In PG Publishing Inc. v. Newspaper Guild-CWA (3rd Cir., No. 20-3475, 11/30/21), the company and union arbitrated a grievance over pension fund contributions by the company. In order to meet pension fund guidelines, the arbitrator issued a 5-paragraph “Arbitration Award” in favor of the union on December 30, 2019. The award concluded the grievance was arbitrable, that the company had violated the CBA, and ordered the company to maintain benefits and make the affected employees whole. The award further stated that while the award was final and binding, the arbitrator retained jurisdiction “for the purpose of resolving any disputes that may arise in the implementation of” the make-whole remedy. The arbitrator then issued a more comprehensive “Opinion and Award” on January 21, 2020.
On February 14, 2020, the company filed a “Complaint to Vacate Arbitration Award”. The Complaint alleged violations of Section 302 of the Labor Management Relations Act (“LMRA”), manifest disregard of the law, and failure of the award to draw its essence from the parties’ collective bargaining agreement. The union moved for dismissal as the company’s request to vacate was made more than 30 days after the December award, and was therefore untimely under the LMRA. The company asserted the action was timely brought under the 90 days required by the Federal Arbitration Act (“FAA”). The district court held for the union, and dismissed the case, and the Third Circuit affirmed.
The court held that while the FAA and LMRA can both be used to vacate a labor arbitration award, the company’s “Complaint to Vacate Arbitration Award” was not the appropriate procedural mechanism to seek vacatur, and further that its general reference to the FAA under its manifest disregard claim was not sufficient to invoke the FAA’s time requirements for seeking vacatur. That left the court with whether the complaint was timely under the 30-day period required by the LMRA. The company argued the arbitrator’s award was not final until the January 21, 2020 Opinion and Award.

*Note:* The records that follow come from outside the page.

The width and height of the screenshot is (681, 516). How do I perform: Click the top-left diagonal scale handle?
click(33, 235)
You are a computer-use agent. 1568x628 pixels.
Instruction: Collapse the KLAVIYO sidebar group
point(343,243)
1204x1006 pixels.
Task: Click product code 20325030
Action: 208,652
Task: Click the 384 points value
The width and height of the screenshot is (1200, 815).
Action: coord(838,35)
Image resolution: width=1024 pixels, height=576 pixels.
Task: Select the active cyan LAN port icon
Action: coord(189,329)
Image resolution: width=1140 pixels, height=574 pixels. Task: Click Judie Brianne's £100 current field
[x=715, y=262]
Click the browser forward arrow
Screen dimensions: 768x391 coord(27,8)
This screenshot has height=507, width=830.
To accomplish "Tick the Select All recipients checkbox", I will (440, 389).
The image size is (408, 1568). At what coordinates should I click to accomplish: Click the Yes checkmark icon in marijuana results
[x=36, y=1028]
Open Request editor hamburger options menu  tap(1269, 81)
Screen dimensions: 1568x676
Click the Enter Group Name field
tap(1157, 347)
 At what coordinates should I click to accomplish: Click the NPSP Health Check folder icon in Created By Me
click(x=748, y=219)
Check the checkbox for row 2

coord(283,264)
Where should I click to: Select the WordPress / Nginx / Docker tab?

The court held this was a question of law, and that while the December 2019 Award had reserved jurisdiction in order to resolve any dispute arising over implementation of the Award, it had nevertheless stated it was final and binding, and evidenced the arbitrator’s intention to resolve all claims submitted in the demand for arbitration. Thus, the Court held, the company’s complaint was untimely.